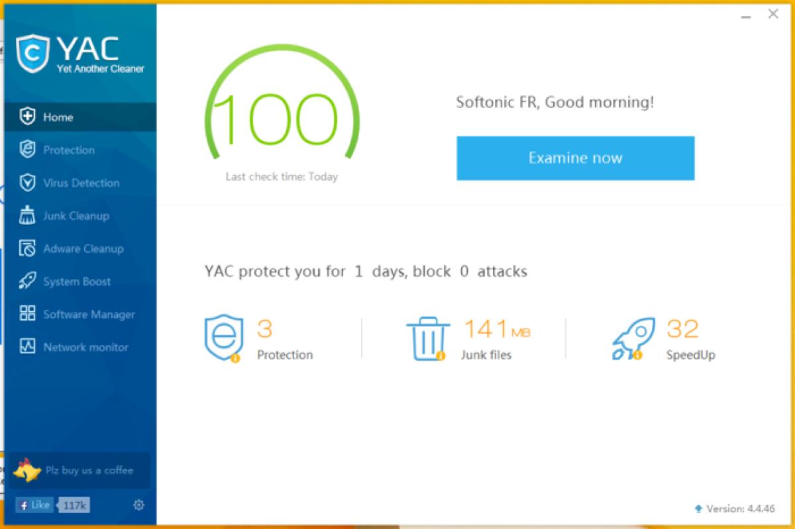Screen dimensions: 795x529
Task: Launch System Boost with the rocket icon
Action: coord(27,281)
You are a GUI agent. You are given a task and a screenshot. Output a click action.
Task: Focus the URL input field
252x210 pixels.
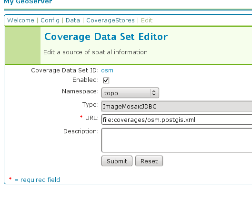pos(177,120)
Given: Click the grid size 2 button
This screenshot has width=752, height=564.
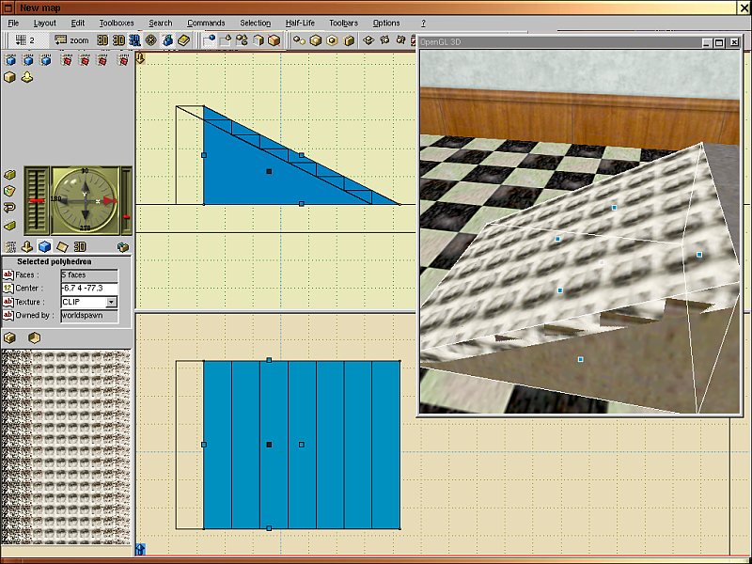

-------------------------

# EXERCISE DESCRIPTION
Write out the material word for word, from the line with "You are a GUI" through the end, and leave out the pictures.

# WRITTEN RESPONSE
You are a GUI agent. You are given a task and a screenshot. Output a click action.
Task: Focus the URL input field
252x210 pixels.
pos(177,120)
Given: Click the grid size 2 button
This screenshot has width=752, height=564.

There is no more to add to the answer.